2. The method according to claim 1, wherein said time-interval
threshold comprises a Transmission Control Protocol (TCP)
sub-threshold of 22 seconds (sec); and a User Datagram Protocol
(UDP) sub-threshold of 21 sec.
3. The method according to claim 1, wherein said session extraction
obtains 14 ones from said features of a session; and wherein said
14 features comprises Forward_Pkts, Forward_Bytes,
Forward_MaxBytes, Forward_MinBytes, Forward_MeanByte, Backward
Bytes, Backward_MaxBytes, Backward_MinBytes, Backward_MeanByte,
Total_Bytes, Total_MaxBytes, Total_MeanByte, Total_STDByte and
Total_IORatio to respectively represent a packet total between said
Src IP and said Dst IP, a byte total from said Src IP to said Dst
IP, a byte maximum from said Src IP to said Dst IP, a byte minimum
from said Src IP to said Dst IP, a byte mean from said Src IP to
said Dst IP, a byte total from said Dst IP to said Src IP, a byte
maximum from said Dst IP to said Src IP, a byte minimum from said
Dst IP to said Src IP, a byte mean from said Dst IP to said Src IP,
a byte total of bidirectional data between said Src IP and said Dst
IP, a byte maximum of bidirectional data between said Src IP and
said Dst IP, a byte mean of bidirectional data between said Src IP
and said Dst IP, a standard deviation of bytes of bidirectional
data between said Src IP and said Dst IP, and a transmission rate
of bidirectional data between said Src IP and said Dst IP (i.e. a
rate of said byte totals of bidirectional data between said Src IP
and said Dst IP).
4. The method according to claim 3, wherein said features are
changeable and omit-able.
5. The method according to claim 1, wherein, in step (b), said
sub-step of whitelist filtering processes filtering with a
whitelist to delete said sessions of known benign IPs; and said
sub-step of FLR filtering filters said sessions of communication
behaviors not having P2P features.
6. The method according to claim 1, wherein said sub-step of
whitelist filtering checks Src IPs and Dst IPs of said sessions;
and any one of said sessions having an IP selected from a group
consisting of said Src IP and said Dst IP existed in said whitelist
are deleted and the remaining ones of said sessions are defined as
suspicious sessions.
7. The method according to claim 1, wherein said sub-step of FLR
filtering comprises three stages: a first stage, a second stage and
a third stage; said first stage calculates a total of FLRs; said
second stage calculates a rate of FLRs of the same Src IP; and said
third stage records said sessions having high FLRs into a list to
be used to filter non-P2P flows.
8. The method according to claim 1, wherein, in step (c), said
grouping comprises three levels of grouping based on features of
P2P botnet; and said levels of grouping process a multi-layer
algorithm to cluster said sessions having the same communication
behaviors.
9. The method according to claim 1, wherein, in step (c), said
grouping uses density-based grouping algorithms.

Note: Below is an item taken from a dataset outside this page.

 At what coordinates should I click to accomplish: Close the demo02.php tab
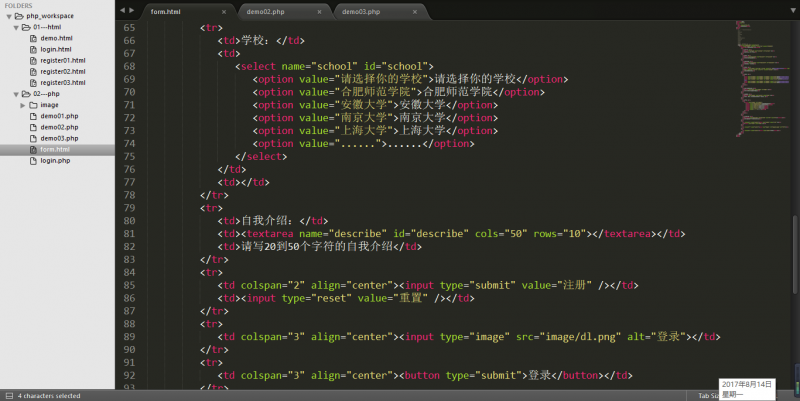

10. The method according to claim 1, wherein, in step (c), said
grouping comprises three levels of grouping to be processed with a
base of features of P2P botnet; to determine similar communication
behaviors, a space-measuring formula calculating a data-dimensional
distance between two data is used; and wherein, by using said
space-measuring formula, a plurality of groups having similar
communication behaviors are clustered out of said sessions having
said data-dimensional distance exceeding said distance threshold;
and the total of items in each one of said groups exceeds said
group total threshold.
11. The method according to claim 10, wherein said space-measuring
formula is a formula of Euclidean distance and said
data-dimensional distance between two data is an FV distance
between two clustered groups of said sessions.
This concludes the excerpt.